*** Materials provided ***

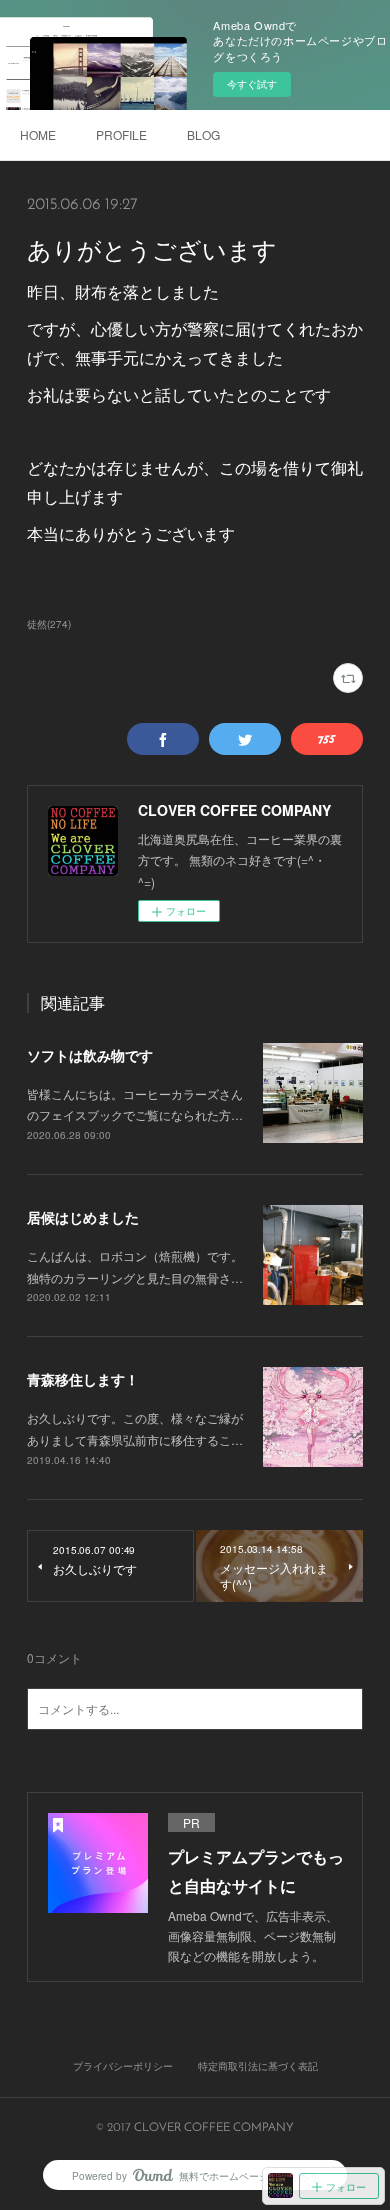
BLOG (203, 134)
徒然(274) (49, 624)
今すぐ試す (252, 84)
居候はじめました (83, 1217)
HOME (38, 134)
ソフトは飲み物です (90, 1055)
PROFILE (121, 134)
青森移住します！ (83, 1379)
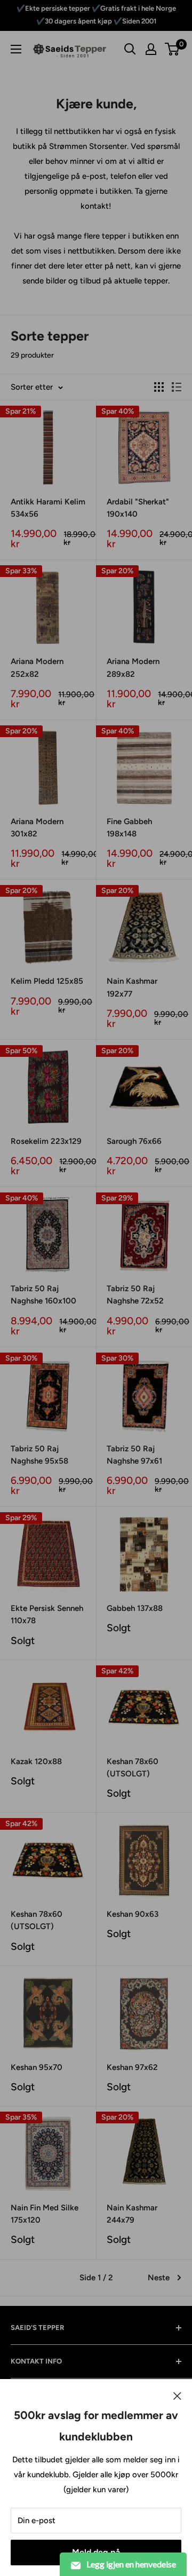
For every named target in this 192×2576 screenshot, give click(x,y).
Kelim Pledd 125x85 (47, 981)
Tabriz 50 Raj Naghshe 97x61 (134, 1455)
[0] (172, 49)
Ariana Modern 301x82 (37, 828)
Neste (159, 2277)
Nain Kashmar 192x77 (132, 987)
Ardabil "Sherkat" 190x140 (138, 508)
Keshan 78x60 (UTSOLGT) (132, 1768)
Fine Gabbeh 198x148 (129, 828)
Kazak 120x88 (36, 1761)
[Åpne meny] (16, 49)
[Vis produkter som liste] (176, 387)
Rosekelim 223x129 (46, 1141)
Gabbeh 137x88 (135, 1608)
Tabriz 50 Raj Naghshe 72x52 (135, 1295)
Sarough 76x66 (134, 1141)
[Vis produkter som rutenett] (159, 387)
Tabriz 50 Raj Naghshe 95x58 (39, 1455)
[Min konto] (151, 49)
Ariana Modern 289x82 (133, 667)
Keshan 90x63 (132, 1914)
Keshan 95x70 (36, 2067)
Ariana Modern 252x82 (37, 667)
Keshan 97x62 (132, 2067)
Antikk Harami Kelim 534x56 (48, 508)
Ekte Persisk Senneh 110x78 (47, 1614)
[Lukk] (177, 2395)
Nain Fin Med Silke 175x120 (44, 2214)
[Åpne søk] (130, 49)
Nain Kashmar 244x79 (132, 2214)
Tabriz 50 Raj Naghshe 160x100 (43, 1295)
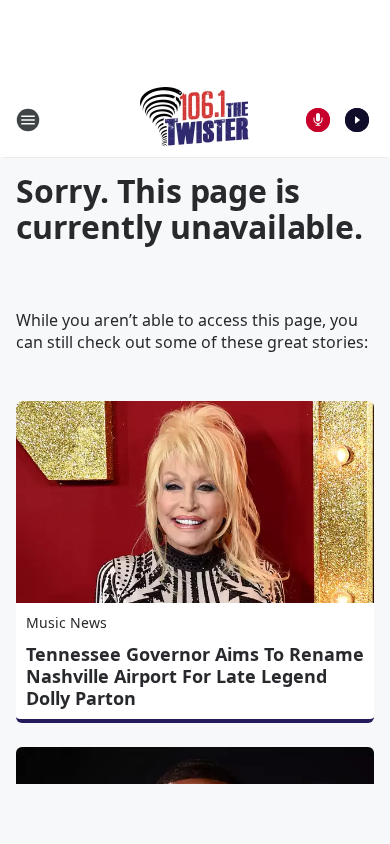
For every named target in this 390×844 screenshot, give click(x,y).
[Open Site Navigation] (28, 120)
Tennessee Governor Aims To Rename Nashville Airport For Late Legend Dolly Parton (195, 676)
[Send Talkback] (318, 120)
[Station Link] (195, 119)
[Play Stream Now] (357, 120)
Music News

*** End of Materials provided ***
*** Materials provided ***

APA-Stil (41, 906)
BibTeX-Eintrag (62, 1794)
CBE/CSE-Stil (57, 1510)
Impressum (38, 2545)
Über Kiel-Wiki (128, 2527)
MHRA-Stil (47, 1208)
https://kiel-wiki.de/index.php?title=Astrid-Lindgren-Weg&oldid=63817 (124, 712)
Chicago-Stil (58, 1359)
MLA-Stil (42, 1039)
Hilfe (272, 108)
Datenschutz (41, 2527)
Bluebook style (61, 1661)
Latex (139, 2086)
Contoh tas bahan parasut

*** End of Materials provided ***

■ **What is needed**
Your reply must consist solely of the number of lines in the listing above that include the word "this".

■ **Output**
2